Based on these sub-goals, our system gives the learner navigation guidance information. The functions are as
follows. Firstly, we need a function that reflects the whole structure of the hyperspace composed of elements of
teaching material with a hyper-structure. To bring this to fruition, we analyze the whole hyperspace from two
points of view. One is the physical structure, related to the hierarchical structure of the node. The other is the
semantic structure, i.e., the meanings between nodes in hyperspace. To express the semantic structure, a map,
composed by the semantic features of the links between elements in hyperspace, called the Hy-SOM, is
introduced. Secondly, a function to grasp the exploratory state of the learner who uses the teaching material, is
needed. To realize this idea, we introduced two types of user models. On one hand, numerical indices of the state
of the exploratory activity are used. Exploratory activity states are divided into five types : search, estimate,
selection, reference and evaluation. The indices computes the accomplishment of each of these states. The
second user model is a model of the exploratory activity as a partial graph of the Hy-SOM. Thirdly, a function to
generate navigation information for the user, is necessary. By using two types of user model, as above, the
system decides a priority for each of the navigation strategies, selects and orders the nodes which are appropriate
for the current state of the learner and displays the navigation information. The navigation system has to adapt to
the learner's current state of understanding of his/her exploratory activity. Especially, the process of selection of
a navigation strategy and the selection and ordering process need to adapt to the learner's state.


3. Adaptive Hypermedia

As mentioned above, "getting lost'' is one of the undesirable aspects of the hypermedia (Nielsen(1995)).
Additionally, there are some points which spoil the effects of exploratory activity. To improve these points, a lot
of researches are reported (Calvi (1997)),(Conklin(1988)),(Da Silva (1998)). Adaptive Hypermedia (AH) is one
of these kinds of researches (Brusilovsky (1996a)). The interpretation of the purpose of the user's past search
activity is deducted from the structure of the hyperspace and the user's search history, adapting to the user. The
methods for adaptation are of two types. One is the content-level adaptation . This method changes the contents
of the node which the user will refer in next step. This type is also named adaptive presentation system. The
other one is the link-level adaptation. This method changes the links in the current node.

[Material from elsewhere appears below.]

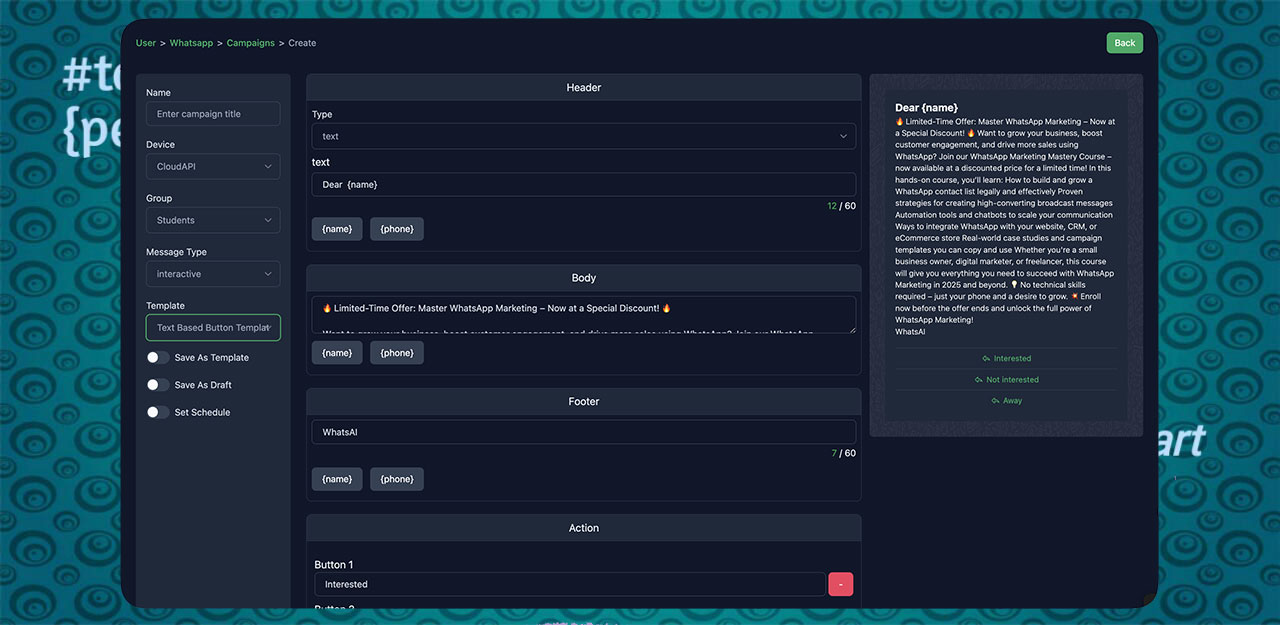Click the reply icon beside Away preview
Image resolution: width=1280 pixels, height=625 pixels.
995,401
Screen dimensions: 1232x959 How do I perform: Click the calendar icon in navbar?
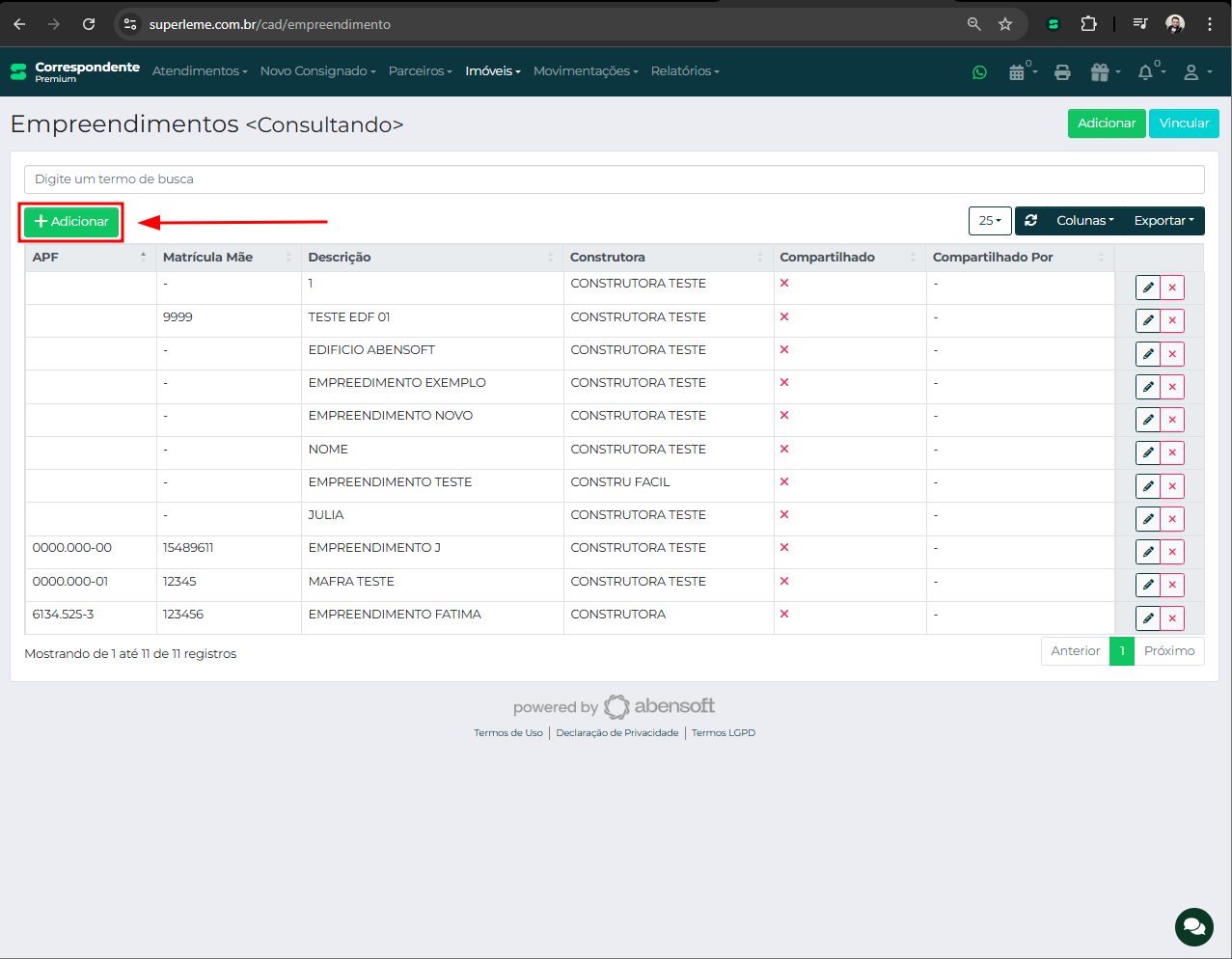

This is also named
adaptive navigation support system. The ELM-ART(Brusilovsky (1996b)), which is an intelligent tutoring
system, is one of the most famous adaptive presentation systems. Its adaptation was realized based on a specific
domain knowledge with a symbolic approach. So, the generality of the adaptation mechanism and the flexibility
of the functional extension of this system are not high. The Adaptive HyperMan(Mathe (1996)) is one of the
most famous adaptive hypermedia systems using a method of the content-level adaptation. This system is an
example of interactive adaptive hypermedia. This system bases its adaptability on the use of an Adaptive
Relevance Network, which is made of a collection of personal data. This mechanism can store the users'
interests. The exploring characteristics of each user are acquired through conversation with him/her. This system
is useful for a situation in which a frequent interaction between the system and the user is needed.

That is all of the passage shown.